More recently, findings from the Environmental and Reproductive Health (EARTH study) showed that women who adhered to a “Pro-Fertility Diet” characterized by protein intake from seafood and soy (along with a few other healthy dietary habits) had a 43% higher chance of clinical pregnancy, and a 53% higher chance of a live birth following IVF.
Similarly in women undergoing IVF, another study showed fish consumption had a positive impact on embryo formation at day 5, whereas red meat was associated with a reduced day 5 embryo formation.
Clearly, there’s something to be said about swapping out some of your conventional animal proteins like chicken, turkey, and red meat for other healthy sources of protein including fish and plants!
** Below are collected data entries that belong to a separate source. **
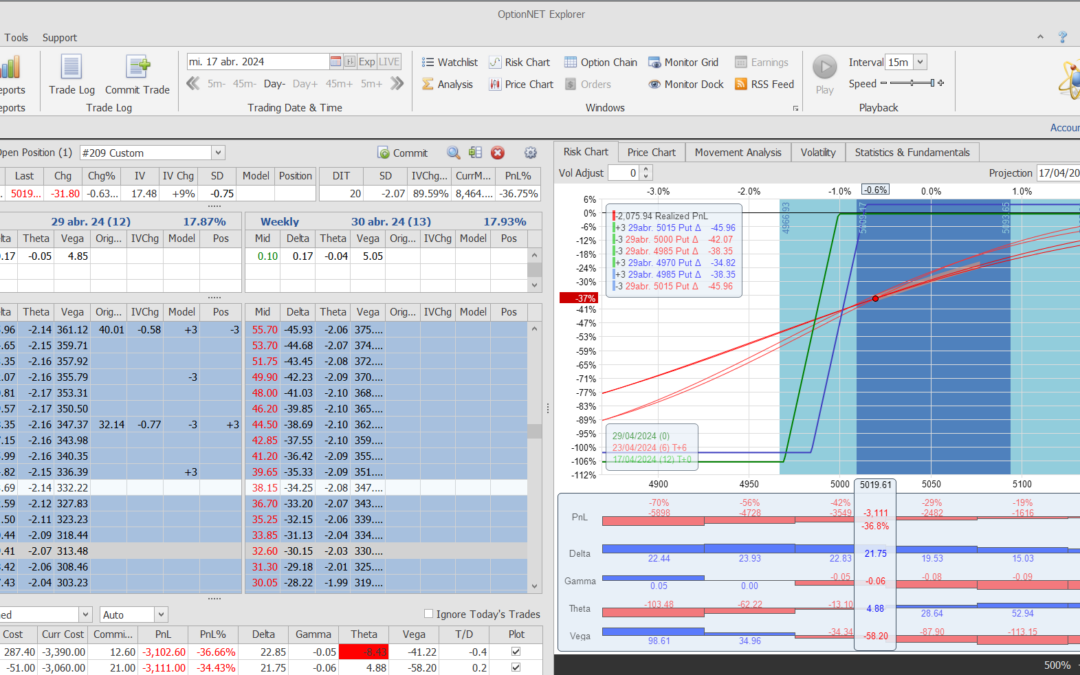Enable Ignore Today's Trades checkbox
Screen dimensions: 1080x675
pyautogui.click(x=429, y=614)
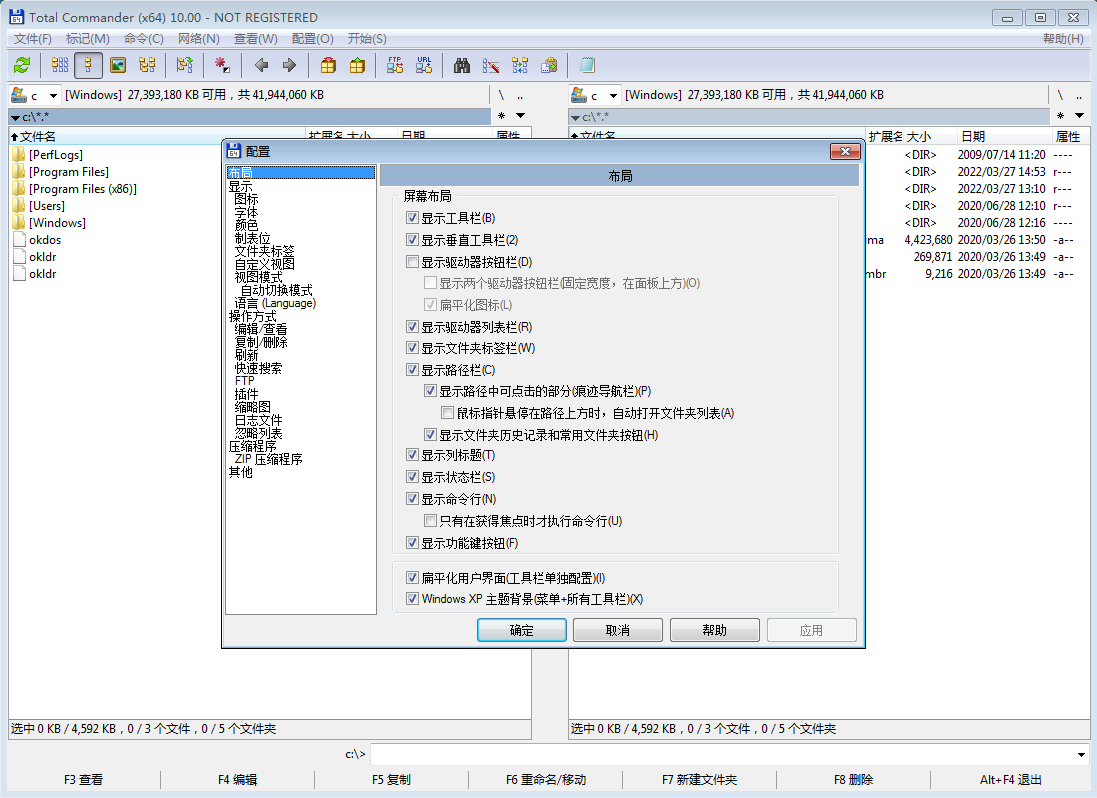Click the binoculars search files icon
The width and height of the screenshot is (1097, 798).
pyautogui.click(x=462, y=65)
If you’re ready to increase your fish intake, start with those rich in omega-3 fatty acids (remember the importance of good fats!) and minimize larger fish (tuna, swordfish, shark and tilefish) that accumulate toxins like methylmercury that can harm reproductive health.
Lastly, a word on soy…
Although soy is a great plant-based protein source, we know there’s a lot of debate surrounding the safety of soy and hormonal balance and fertility. So, we thought it deserved a little section of its own. Don’t worry, we’ll cover the topic in greater detail in another post as well as in the Fertility Foods Formula.
Suffice it to say, the evidence on soy is limited and conflicting.
Overall, prospective studies have found either a positive or a neutral correlation among reproductive outcomes when supplementing soy and phytoestrogens.
As for the positive findings, soy consumption has been associated with increased pregnancy rates after both intrauterine insemination and in vitro fertilization as well as increased live birth rates in women having undergone assisted reproductive therapy. Soy isoflavones have also been shown to have a protective effect against the adverse impact of bisphenol A (BPA) exposure.
To be clear, we’re not suggesting you should supplement with soy, but consuming real soy containing foods such as tempeh, tofu or edamame in moderation won’t have a negative impact on your fertility, and may actually help… especially if it’s taking the place of processed meat on your plate!
Still think protein isn’t that exciting when learning how to nourish your body for optimal reproductive health? We didn’t think so…
Clearly there’s more to the story than how much protein you should eat. However, there’s no reason to get confused with how to apply all the information you’ve just learned.
Get more protein from plants (25 – 50% of daily intake if possible).
Prioritize fish over land-based animal proteins (i.e., poultry, red meat, dairy).
Satisfy your land-based animal protein cravings with high-quality, organic or grass-finished products when possible.